▶ TASK ITEM
Every record below should be printed exactly as it appears.

Stored data entries:
==============================

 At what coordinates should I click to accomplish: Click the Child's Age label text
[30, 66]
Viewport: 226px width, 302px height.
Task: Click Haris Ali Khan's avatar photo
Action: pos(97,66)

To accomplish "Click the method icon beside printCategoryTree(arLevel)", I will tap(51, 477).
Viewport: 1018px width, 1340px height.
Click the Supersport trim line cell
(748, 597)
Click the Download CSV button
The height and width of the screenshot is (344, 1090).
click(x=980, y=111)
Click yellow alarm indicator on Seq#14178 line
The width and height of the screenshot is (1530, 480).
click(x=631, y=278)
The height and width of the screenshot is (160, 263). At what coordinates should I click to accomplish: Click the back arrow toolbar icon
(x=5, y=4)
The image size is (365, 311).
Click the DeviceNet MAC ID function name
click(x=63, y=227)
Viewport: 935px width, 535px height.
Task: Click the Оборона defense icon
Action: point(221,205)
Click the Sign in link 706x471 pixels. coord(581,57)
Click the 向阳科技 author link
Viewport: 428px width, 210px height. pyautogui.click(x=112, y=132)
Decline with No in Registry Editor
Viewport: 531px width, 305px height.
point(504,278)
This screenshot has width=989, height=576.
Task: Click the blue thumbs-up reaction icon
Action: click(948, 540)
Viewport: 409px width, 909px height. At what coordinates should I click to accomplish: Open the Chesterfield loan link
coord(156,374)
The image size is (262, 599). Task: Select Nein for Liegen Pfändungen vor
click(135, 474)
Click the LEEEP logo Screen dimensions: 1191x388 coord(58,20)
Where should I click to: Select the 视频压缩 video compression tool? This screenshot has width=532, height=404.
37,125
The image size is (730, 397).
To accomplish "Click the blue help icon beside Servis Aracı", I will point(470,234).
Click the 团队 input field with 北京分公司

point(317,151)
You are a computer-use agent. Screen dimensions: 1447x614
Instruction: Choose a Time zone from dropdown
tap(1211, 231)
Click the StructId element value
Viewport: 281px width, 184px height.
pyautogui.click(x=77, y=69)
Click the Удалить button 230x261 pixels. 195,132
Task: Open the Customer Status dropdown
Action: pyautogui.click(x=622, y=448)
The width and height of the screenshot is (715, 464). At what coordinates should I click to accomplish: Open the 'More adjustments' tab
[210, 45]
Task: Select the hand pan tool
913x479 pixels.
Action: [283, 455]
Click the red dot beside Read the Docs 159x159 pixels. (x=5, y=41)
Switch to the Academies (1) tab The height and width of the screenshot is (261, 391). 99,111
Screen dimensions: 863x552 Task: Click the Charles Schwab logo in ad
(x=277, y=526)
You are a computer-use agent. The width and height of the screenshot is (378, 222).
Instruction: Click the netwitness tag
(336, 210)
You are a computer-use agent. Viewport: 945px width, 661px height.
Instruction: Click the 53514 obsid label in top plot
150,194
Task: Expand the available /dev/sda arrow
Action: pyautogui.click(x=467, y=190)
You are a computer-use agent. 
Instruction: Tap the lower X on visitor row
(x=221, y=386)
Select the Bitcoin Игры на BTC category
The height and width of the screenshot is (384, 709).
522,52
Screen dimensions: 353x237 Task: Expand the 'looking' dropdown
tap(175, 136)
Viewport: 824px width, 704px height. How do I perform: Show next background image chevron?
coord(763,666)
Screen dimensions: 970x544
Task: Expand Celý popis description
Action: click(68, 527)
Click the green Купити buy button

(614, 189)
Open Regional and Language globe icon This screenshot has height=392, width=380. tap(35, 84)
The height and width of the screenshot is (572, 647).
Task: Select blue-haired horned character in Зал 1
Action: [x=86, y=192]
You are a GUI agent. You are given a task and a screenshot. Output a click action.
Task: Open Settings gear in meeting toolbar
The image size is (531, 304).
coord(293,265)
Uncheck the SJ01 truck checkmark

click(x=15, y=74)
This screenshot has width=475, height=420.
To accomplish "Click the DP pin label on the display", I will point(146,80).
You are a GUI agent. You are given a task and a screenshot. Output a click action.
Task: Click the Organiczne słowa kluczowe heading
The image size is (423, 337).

==============================

▶ ANSWER FOR THE TASK
 At what coordinates should I click to accomplish: Click the Child's Age label text
[30, 66]
Viewport: 226px width, 302px height.
Task: Click Haris Ali Khan's avatar photo
Action: pos(97,66)

To accomplish "Click the method icon beside printCategoryTree(arLevel)", I will tap(51, 477).
Viewport: 1018px width, 1340px height.
Click the Supersport trim line cell
(748, 597)
Click the Download CSV button
The height and width of the screenshot is (344, 1090).
click(x=980, y=111)
Click yellow alarm indicator on Seq#14178 line
The width and height of the screenshot is (1530, 480).
click(x=631, y=278)
The height and width of the screenshot is (160, 263). At what coordinates should I click to accomplish: Click the back arrow toolbar icon
(x=5, y=4)
The image size is (365, 311).
Click the DeviceNet MAC ID function name
click(x=63, y=227)
Viewport: 935px width, 535px height.
Task: Click the Оборона defense icon
Action: point(221,205)
Click the Sign in link 706x471 pixels. coord(581,57)
Click the 向阳科技 author link
Viewport: 428px width, 210px height. pyautogui.click(x=112, y=132)
Decline with No in Registry Editor
Viewport: 531px width, 305px height.
point(504,278)
This screenshot has width=989, height=576.
Task: Click the blue thumbs-up reaction icon
Action: click(948, 540)
Viewport: 409px width, 909px height. At what coordinates should I click to accomplish: Open the Chesterfield loan link
coord(156,374)
The image size is (262, 599). Task: Select Nein for Liegen Pfändungen vor
click(135, 474)
Click the LEEEP logo Screen dimensions: 1191x388 coord(58,20)
Where should I click to: Select the 视频压缩 video compression tool? This screenshot has width=532, height=404.
37,125
The image size is (730, 397).
To accomplish "Click the blue help icon beside Servis Aracı", I will point(470,234).
Click the 团队 input field with 北京分公司

point(317,151)
You are a computer-use agent. Screen dimensions: 1447x614
Instruction: Choose a Time zone from dropdown
tap(1211, 231)
Click the StructId element value
Viewport: 281px width, 184px height.
pyautogui.click(x=77, y=69)
Click the Удалить button 230x261 pixels. 195,132
Task: Open the Customer Status dropdown
Action: pyautogui.click(x=622, y=448)
The width and height of the screenshot is (715, 464). At what coordinates should I click to accomplish: Open the 'More adjustments' tab
[210, 45]
Task: Select the hand pan tool
913x479 pixels.
Action: [283, 455]
Click the red dot beside Read the Docs 159x159 pixels. (x=5, y=41)
Switch to the Academies (1) tab The height and width of the screenshot is (261, 391). 99,111
Screen dimensions: 863x552 Task: Click the Charles Schwab logo in ad
(x=277, y=526)
You are a computer-use agent. The width and height of the screenshot is (378, 222).
Instruction: Click the netwitness tag
(336, 210)
You are a computer-use agent. Viewport: 945px width, 661px height.
Instruction: Click the 53514 obsid label in top plot
150,194
Task: Expand the available /dev/sda arrow
Action: pyautogui.click(x=467, y=190)
You are a computer-use agent. 
Instruction: Tap the lower X on visitor row
(x=221, y=386)
Select the Bitcoin Игры на BTC category
The height and width of the screenshot is (384, 709).
522,52
Screen dimensions: 353x237 Task: Expand the 'looking' dropdown
tap(175, 136)
Viewport: 824px width, 704px height. How do I perform: Show next background image chevron?
coord(763,666)
Screen dimensions: 970x544
Task: Expand Celý popis description
Action: click(68, 527)
Click the green Купити buy button

(614, 189)
Open Regional and Language globe icon This screenshot has height=392, width=380. tap(35, 84)
The height and width of the screenshot is (572, 647).
Task: Select blue-haired horned character in Зал 1
Action: [x=86, y=192]
You are a GUI agent. You are given a task and a screenshot. Output a click action.
Task: Open Settings gear in meeting toolbar
The image size is (531, 304).
coord(293,265)
Uncheck the SJ01 truck checkmark

click(x=15, y=74)
This screenshot has width=475, height=420.
To accomplish "Click the DP pin label on the display", I will point(146,80).
You are a GUI agent. You are given a task and a screenshot. Output a click action.
Task: Click the Organiczne słowa kluczowe heading
The image size is (423, 337).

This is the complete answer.